がんにかかったらどうするか…。まずは治すことを考えますよね。治療が奏効して治ればそれに越したことはありません。でも治らなかったら? そんなことは考えたくない? 確かにそうでしょうが、現在のがんの治癒率は40〜50%、どんなに頑張っても半分以上の方は治らないのです。
さて、それでは治らないときにはどうすればいいのか…。絶望感に浸ってうつうつと過ごす? そんな馬鹿な…。大事な人生を無駄にするような過ごし方はもったいない。がんという病気にかかったとしてもすぐに寿命が尽きるわけではありません。うまくコントロールできれば年単位で自分の人生を送ることが可能です。でもその際、痛みやその他のつらい症状に苦しむようでは自分なりの人生なんて送れません。

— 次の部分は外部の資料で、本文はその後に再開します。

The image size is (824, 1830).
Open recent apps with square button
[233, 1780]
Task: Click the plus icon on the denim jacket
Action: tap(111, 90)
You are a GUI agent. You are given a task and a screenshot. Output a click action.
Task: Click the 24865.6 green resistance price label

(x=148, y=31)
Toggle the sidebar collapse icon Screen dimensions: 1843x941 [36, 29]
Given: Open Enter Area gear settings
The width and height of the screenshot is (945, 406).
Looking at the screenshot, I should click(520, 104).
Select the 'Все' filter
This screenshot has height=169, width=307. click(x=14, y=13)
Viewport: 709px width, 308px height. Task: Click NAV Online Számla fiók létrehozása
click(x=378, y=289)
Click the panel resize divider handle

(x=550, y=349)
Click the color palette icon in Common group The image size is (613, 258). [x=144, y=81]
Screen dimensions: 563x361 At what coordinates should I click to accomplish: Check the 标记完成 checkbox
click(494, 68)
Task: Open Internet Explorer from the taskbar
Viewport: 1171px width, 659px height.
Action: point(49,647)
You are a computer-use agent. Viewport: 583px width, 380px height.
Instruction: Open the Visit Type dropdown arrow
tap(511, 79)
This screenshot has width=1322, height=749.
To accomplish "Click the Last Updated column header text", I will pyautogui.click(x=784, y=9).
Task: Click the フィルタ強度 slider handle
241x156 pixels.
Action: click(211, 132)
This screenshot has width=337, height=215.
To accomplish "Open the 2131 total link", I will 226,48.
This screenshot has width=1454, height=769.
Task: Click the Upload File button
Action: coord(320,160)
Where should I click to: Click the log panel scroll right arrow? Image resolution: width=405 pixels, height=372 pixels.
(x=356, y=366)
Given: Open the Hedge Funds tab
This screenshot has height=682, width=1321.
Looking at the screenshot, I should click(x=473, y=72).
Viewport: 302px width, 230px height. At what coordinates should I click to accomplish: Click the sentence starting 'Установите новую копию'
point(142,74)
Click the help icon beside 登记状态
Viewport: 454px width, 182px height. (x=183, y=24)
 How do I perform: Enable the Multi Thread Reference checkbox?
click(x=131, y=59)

昔はがんというと耐え難い痛みにもがき苦しみ、悲惨な状態で亡くなっていくことが多く、それを見ている周りの人々が、がんにだけはなりたくないと言って、がんを忌み嫌ったものです。でもそれは昔の話、今では痛みなどの症状を和らげるための知識・技術(緩和ケアと言います)が進歩し、90%以上のがん患者さんの苦痛を緩和することができるようになっているのです。
|
|
これまでのがん医療は「がんという病気」にのみ目が向けられがちでしたが、最近は「がんという病気を持ったひとりの人」を診ることが求められています。がん対策基本法という法律が制定され、がん医療に携わる医師はがんの治療とともに緩和ケアの知識・技術を身につけなければならないとされています。たとえがんは治らなくとも、がんによる苦痛を緩和することは可能なのです。
|
|
もし、今あなたが、あるいはあなたの家族ががんにかかり闘病中で、痛みなどの諸症状で苦しんでおられるとしたら、是非率直に担当医に話をしてください。遠慮する必要はありません。担当医はその苦痛を和らげる義務があるのです。痛みをがまんしてもいいことはありません。ただ痛みは主観的なものなので、あなたが話をしないと担当医には伝わりません。
緩和ケアはがんが治らない場合にのみ適応となるわけではありません。治癒を目指して治療をしている場合も、抗がん剤の副作用など様々な苦痛を伴います。その苦痛を和らげるのも緩和ケアという技術であり、がんの治療の一部なのです。
どうか苦痛に耐えるのが美学などとは、おっしゃらないでください。